--- Data excerpts ---
┄┄┄┄┄┄

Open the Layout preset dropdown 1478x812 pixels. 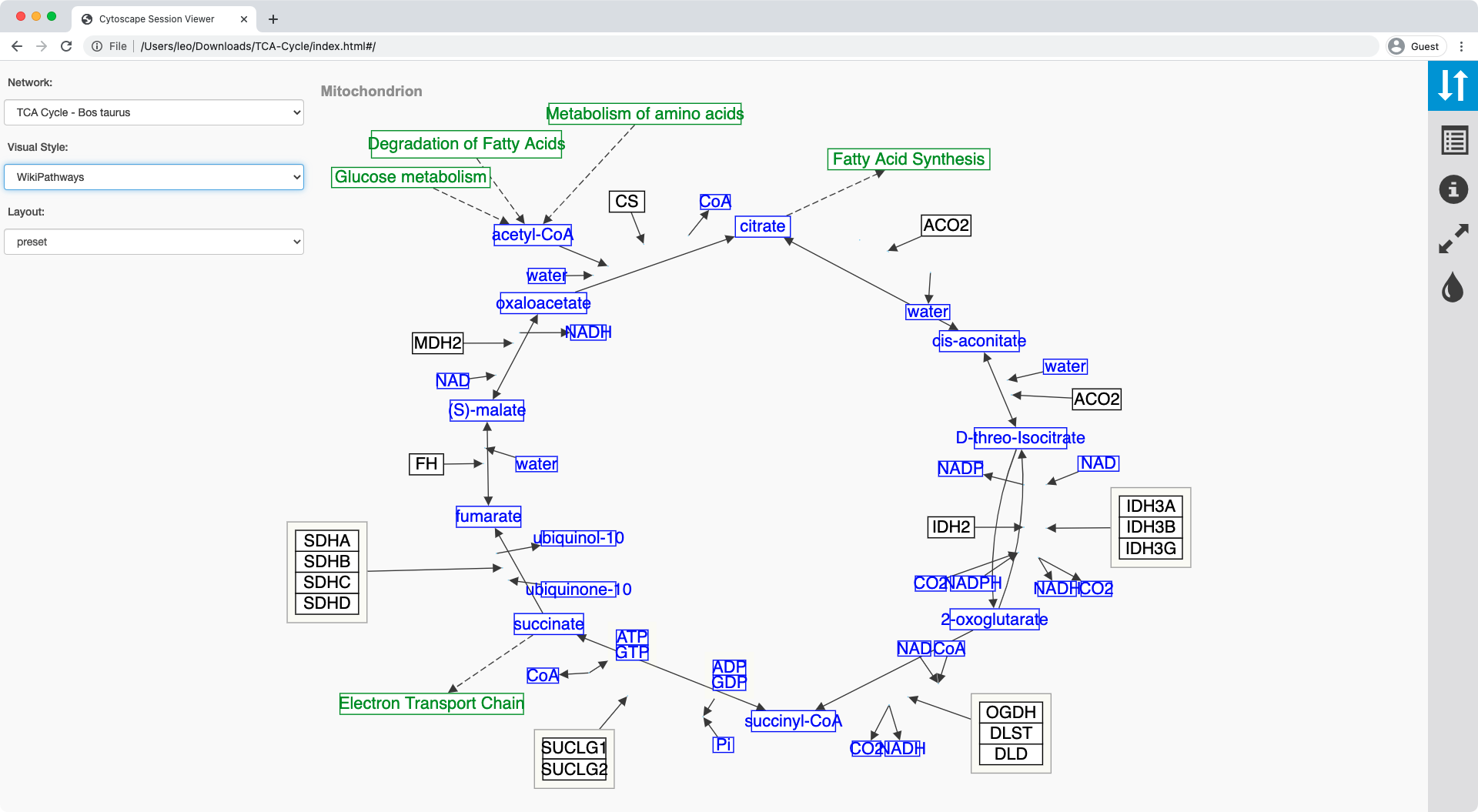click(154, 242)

┄┄┄┄┄┄

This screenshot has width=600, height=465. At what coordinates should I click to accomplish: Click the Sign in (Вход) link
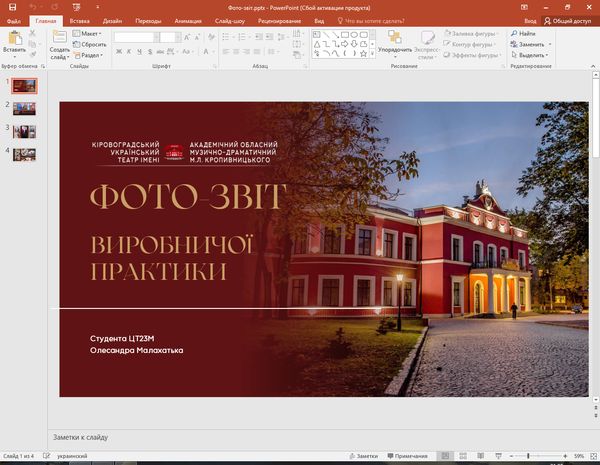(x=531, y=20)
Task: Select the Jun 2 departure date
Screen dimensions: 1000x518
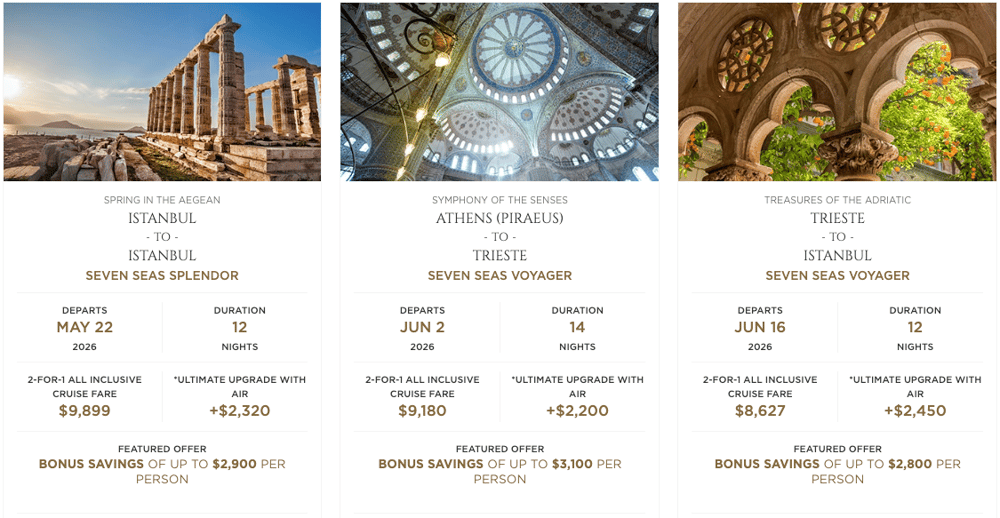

┄┄┄┄┄┄

Treat the line with "This screenshot has" as the start and the line with "Screen dimensions: 1000x518" as the end, and return exactly that span of the data above, both ends included, without pictures.

This screenshot has width=600, height=465. At what coordinates should I click to accomplish: Click the Sign in (Вход) link
(x=531, y=20)
Task: Select the Jun 2 departure date
Screen dimensions: 1000x518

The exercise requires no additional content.